GL Trade was a French provider of financial order management and trading systems that covered front office, middle office and back office used by international financial institutions.  Its main products were real-time market data and trading systems (servers and front end applications); a major part of its success was the GL NET private network linking up exchanges all over the world with thousands of brokers and traders. The company was purchased by SunGard in 2009 and the system was renamed as SunGard Global Trading.

History
GL Trade was established in 1987. Due to the company's founders Pierre Gatignol  and Louis-Christophe Laurent the acronym GL has been instantiated. In 2009 the company was acquired by US based SunGard, one of the world’s leading software and technology services companies.
The GL Trade shares were distributed as follows: NYSE Euronext owned approx. 40%, in the hand of the founders were 25,4% and 36,6% of the shares were free floating.

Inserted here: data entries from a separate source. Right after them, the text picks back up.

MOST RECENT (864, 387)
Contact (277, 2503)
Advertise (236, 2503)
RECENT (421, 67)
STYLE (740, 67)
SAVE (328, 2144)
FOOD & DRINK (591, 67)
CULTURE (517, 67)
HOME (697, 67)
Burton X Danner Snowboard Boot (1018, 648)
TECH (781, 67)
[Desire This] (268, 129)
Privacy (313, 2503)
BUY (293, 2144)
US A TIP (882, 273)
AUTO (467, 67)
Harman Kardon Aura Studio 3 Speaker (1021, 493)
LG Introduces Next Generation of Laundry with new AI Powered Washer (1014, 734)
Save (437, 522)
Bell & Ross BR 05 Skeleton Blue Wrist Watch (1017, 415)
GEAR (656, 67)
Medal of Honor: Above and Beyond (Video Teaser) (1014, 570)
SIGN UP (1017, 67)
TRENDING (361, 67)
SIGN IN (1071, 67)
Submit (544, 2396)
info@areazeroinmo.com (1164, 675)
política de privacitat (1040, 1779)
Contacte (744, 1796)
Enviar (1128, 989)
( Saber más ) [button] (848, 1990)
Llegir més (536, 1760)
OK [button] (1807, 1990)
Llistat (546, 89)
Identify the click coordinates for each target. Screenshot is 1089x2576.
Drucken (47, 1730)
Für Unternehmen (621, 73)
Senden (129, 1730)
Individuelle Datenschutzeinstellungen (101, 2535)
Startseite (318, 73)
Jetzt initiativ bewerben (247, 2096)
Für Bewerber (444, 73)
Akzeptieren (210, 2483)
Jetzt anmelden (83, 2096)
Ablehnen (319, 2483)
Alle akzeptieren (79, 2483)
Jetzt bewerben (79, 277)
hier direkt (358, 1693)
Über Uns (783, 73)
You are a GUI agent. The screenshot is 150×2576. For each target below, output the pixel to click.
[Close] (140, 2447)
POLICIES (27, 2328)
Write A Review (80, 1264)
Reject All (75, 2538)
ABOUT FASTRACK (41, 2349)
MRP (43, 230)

In May 2008 SunGard announced to acquire GL Trade by purchasing 65% in a first tranche for USD 625 Million, including effect of outstanding stock options.

In accordance to the AMF General Regulation, Paris-based Oddo Corporate Finance launched on SunGard's behalf an all-cash tender offer for the remainder of GL Trade's share capital at the original price of EUR 41.70 per share. The price per share did not reflect the overall decay of worldwide corporate's values according to the 2008 Financial Crisis impact. Thus the total deal value of nearly USD 1 Billion was considered to be financially hazardous, given the mere fact that GL Trade reported revenues of EUR 203 Million and an EBITDA of EUR 26 Million (fiscal year 2007).